How can 3-SAT be reduced to Independent set?

Question

I was reading about NP hardness from here (pages 8, 9) and in the notes the author reduces a problem in 3-SAT form to a graph that can be used to solve the maximum independent set problem.

In the example, the author converts the following 3-SAT problem into a graph. The 3-SAT problem is:

(a ∨ b ∨ c) ∧ (b ∨ ~c ∨ ~d) ∧ (~a ∨ c ∨ d) ∧ (a ∨ ~b ∨ ~d)

The equivalent graph generated is:

The author states that two nodes are connected by an edge if:

1. They correspond to literals in the same clause
2. They correspond to a variable and its inverse.

I am having trouble understanding how the author came up with these rules.

• Why do we need to draw edges between a variable and its inverse?
• Suppose there are two clauses and clause 1 has (a,b,~c) and clause 2 has (~a,b,c) to connect clause 1 to clause 2, why do we have to connect a and ~a? Why can't we connect a (clause 1) with c (clause 2) instead?

Answer 1

I think what can clear the problem is reduction concept. Suppose you are familiar with a problem say X(i.e 3-SAT)[what it means familiar? You know how much is hard to solve X]. Also you are currently working to analysis another new problem say Y(i.e independent set)...

How can the knowledge of you about X help you to come up with Y? If you can find a relation(i.e reduction) between them, then you can use the knowledge about X to Y. Something like "Y is harder than X" or "Y is as hard as X". So what that solution wants to do is finding a relation between two problems.

In computability theory and computational complexity theory, a reduction is an algorithm for transforming one problem into another problem. A reduction from one problem to another may be used to show that the second problem is at least as difficult as the first.

Two rules you noted here is all of that(i.e the relation).

1. You cannot select two vertices of an edge simultaneously. Also you cannot set a variable and its negation TRUE simultaneously.
2. You must have a TRUE variable at a clause. Also to maximize the number of selected vertices you must select one node form each clauses.

This shows where these rules comes from.

PS: What here noted is not precise as a proof to solve the 3-SAT to Independent Set problem. This explanation was just for you to get more insight about what procedure the proofs want to do. The proof left to academic notes.

One another important thing in the reduction is its own time.

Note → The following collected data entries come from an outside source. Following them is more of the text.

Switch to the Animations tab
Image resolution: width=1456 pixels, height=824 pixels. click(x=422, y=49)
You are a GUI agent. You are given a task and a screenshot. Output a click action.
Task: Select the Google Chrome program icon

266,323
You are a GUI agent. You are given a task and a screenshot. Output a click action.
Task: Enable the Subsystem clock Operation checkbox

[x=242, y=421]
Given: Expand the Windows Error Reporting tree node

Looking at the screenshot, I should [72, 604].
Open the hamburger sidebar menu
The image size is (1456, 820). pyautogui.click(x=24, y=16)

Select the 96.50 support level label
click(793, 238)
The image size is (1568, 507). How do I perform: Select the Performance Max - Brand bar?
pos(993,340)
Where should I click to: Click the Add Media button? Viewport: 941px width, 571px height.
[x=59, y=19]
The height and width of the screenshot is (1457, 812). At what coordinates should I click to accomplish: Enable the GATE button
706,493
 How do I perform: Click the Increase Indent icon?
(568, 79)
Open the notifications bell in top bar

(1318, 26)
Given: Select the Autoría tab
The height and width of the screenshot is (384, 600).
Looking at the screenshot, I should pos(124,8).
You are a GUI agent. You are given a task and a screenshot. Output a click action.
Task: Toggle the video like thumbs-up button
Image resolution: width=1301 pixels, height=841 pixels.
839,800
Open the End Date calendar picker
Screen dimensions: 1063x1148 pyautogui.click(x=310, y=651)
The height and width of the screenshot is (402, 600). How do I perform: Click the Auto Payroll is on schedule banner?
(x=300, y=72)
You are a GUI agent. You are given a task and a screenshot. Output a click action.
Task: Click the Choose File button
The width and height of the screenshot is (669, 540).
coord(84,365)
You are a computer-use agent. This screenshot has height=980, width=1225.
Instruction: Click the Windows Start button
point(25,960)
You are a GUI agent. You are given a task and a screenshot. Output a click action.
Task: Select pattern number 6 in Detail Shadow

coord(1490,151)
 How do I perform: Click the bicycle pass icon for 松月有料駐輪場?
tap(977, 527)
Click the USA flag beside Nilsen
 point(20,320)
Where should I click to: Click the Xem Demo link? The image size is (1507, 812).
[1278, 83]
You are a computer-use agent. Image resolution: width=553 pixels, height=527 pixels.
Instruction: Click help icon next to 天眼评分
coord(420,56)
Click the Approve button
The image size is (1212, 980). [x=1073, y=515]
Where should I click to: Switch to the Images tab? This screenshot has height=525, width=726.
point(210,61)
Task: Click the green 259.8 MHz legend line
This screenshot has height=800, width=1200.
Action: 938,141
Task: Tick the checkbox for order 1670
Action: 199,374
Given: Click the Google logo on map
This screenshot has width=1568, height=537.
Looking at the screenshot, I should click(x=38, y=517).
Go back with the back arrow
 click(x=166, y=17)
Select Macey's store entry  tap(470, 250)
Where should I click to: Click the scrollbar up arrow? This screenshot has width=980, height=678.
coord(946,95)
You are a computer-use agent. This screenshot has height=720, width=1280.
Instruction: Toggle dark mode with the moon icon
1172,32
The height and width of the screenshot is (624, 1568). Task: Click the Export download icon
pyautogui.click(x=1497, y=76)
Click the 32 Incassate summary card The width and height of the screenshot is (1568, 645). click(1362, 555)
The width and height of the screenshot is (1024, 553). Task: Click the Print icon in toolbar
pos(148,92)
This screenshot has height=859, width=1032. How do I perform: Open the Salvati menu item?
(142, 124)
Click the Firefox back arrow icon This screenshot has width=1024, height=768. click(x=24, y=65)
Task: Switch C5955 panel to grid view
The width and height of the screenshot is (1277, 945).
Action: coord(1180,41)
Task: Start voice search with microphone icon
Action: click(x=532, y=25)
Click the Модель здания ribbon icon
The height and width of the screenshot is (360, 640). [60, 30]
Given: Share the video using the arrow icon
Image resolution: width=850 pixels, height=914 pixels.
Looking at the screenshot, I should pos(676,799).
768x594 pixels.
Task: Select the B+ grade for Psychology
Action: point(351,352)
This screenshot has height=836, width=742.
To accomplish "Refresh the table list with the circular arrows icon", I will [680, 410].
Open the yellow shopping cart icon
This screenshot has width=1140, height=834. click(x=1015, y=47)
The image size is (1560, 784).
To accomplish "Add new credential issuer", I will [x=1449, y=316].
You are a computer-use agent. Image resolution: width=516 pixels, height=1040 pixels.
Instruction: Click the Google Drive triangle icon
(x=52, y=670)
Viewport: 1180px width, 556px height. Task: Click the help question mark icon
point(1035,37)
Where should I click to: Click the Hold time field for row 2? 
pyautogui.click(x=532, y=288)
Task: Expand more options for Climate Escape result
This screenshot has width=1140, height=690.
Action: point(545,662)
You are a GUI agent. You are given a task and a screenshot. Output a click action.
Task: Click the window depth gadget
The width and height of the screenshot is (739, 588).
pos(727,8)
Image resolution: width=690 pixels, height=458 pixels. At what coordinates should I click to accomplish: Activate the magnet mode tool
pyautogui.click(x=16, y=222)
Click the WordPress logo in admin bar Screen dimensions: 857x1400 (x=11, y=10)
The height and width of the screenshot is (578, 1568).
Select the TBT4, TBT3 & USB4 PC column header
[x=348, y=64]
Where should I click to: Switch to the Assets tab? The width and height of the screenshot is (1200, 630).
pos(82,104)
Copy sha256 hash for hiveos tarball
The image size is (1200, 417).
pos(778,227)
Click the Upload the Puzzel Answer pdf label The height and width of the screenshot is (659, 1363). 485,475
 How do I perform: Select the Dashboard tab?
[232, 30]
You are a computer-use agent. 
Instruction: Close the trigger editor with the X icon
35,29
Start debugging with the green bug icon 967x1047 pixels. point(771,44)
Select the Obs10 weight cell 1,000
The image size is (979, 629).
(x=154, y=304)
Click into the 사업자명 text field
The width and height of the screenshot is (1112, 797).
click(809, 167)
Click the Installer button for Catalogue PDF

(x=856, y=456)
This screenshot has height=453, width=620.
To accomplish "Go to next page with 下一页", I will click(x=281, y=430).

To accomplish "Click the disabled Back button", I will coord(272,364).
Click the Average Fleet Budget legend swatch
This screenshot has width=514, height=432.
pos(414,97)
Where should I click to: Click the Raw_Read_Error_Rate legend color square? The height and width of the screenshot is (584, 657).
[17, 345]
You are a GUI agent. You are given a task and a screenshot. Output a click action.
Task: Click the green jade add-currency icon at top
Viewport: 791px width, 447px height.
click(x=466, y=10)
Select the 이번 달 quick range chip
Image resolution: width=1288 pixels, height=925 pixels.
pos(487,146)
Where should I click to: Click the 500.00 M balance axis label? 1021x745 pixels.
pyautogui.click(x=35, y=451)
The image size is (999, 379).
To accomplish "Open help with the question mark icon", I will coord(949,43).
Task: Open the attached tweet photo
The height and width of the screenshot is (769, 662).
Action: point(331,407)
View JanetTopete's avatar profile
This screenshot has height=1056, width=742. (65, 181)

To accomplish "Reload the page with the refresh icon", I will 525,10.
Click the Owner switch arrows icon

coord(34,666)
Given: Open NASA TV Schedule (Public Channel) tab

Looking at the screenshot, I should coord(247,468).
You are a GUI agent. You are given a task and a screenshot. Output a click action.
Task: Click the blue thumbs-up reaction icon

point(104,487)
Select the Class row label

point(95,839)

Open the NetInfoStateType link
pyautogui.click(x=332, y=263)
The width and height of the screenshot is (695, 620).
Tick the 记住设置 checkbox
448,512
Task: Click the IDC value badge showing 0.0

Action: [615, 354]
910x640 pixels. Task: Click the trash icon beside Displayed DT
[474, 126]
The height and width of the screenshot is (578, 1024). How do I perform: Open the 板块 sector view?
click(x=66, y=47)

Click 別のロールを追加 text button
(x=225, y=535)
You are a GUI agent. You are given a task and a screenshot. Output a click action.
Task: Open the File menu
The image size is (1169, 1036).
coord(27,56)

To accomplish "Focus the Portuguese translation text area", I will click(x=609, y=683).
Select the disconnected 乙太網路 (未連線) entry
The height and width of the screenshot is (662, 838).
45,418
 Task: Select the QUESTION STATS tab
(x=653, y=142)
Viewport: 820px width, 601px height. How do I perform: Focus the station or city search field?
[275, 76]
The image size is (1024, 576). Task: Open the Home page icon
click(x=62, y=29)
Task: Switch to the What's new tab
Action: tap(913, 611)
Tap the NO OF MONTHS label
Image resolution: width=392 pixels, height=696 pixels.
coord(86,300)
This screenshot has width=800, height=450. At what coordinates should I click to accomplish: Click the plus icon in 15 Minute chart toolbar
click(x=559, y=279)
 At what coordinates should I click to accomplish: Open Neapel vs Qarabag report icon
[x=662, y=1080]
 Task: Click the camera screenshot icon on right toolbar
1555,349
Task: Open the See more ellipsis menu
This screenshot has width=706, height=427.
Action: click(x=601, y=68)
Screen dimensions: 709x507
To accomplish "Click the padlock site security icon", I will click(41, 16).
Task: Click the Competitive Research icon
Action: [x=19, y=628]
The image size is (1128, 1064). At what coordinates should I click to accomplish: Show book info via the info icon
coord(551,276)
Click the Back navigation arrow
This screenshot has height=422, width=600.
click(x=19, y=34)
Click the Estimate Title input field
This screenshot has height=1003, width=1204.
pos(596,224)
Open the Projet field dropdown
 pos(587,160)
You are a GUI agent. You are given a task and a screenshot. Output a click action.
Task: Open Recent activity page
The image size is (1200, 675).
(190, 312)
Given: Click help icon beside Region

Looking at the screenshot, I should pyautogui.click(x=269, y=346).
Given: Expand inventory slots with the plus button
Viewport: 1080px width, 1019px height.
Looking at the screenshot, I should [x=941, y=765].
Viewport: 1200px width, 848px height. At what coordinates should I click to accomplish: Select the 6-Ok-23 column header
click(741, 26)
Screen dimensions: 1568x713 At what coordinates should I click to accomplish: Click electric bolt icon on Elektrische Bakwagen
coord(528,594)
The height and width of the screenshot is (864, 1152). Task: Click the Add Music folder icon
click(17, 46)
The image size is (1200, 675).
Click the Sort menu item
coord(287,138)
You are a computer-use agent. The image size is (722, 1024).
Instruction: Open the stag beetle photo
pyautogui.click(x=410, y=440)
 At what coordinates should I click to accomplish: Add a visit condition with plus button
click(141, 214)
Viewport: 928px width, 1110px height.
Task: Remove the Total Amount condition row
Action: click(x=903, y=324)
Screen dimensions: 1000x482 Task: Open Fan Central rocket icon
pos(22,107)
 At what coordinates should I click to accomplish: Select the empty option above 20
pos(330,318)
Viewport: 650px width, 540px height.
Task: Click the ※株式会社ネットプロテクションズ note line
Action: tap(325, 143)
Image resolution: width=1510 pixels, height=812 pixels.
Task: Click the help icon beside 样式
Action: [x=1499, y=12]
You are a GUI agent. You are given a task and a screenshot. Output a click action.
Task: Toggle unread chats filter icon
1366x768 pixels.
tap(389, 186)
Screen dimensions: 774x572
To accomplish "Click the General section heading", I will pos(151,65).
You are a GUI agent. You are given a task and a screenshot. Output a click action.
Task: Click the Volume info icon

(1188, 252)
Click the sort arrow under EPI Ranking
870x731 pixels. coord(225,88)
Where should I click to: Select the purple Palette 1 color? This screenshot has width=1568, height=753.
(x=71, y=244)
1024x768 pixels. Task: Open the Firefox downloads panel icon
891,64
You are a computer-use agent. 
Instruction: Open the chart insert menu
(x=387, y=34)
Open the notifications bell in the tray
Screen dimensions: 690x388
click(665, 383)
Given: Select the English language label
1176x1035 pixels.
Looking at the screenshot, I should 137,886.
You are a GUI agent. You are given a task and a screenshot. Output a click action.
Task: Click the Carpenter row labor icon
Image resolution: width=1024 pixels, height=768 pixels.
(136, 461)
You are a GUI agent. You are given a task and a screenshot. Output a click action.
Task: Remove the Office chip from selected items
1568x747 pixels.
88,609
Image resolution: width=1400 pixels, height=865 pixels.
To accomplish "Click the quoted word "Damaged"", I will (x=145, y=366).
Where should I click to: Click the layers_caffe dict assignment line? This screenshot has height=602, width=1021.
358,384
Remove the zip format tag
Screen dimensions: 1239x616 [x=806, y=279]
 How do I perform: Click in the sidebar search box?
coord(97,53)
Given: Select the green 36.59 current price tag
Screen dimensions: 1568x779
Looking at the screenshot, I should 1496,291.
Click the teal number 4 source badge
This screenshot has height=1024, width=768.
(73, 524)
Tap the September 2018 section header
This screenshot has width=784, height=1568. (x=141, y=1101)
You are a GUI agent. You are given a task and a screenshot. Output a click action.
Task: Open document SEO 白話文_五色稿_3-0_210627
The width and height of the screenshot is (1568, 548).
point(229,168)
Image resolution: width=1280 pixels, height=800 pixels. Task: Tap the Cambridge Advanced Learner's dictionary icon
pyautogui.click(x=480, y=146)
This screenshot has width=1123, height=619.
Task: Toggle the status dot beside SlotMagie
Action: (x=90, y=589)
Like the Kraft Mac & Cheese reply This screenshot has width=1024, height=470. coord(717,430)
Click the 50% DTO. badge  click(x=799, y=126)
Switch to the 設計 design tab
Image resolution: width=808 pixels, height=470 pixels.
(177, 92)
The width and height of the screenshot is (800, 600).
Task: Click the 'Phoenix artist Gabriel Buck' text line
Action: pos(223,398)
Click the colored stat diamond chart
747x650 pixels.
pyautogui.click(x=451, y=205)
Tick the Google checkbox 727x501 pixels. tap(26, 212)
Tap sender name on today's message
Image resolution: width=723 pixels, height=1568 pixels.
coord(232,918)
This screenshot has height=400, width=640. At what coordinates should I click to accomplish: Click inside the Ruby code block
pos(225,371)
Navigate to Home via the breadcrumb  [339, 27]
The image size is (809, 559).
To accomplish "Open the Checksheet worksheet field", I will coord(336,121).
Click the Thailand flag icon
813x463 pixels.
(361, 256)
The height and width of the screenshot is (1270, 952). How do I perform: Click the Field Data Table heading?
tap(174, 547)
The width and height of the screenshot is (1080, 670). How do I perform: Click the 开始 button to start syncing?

On the other hand the reduction time(i.e time takes to convert a X instance to Y instance) must be less than the X problem time(o.w it dominates the X solution time).

Also There is some notation to show that X < Y with an other time order as index of <. Moreover, if you show that X < Y and Y < X. This means that these problems have equal hardness.

At the last point note that what quoted note said about reduction ...a reduction is an algorithm....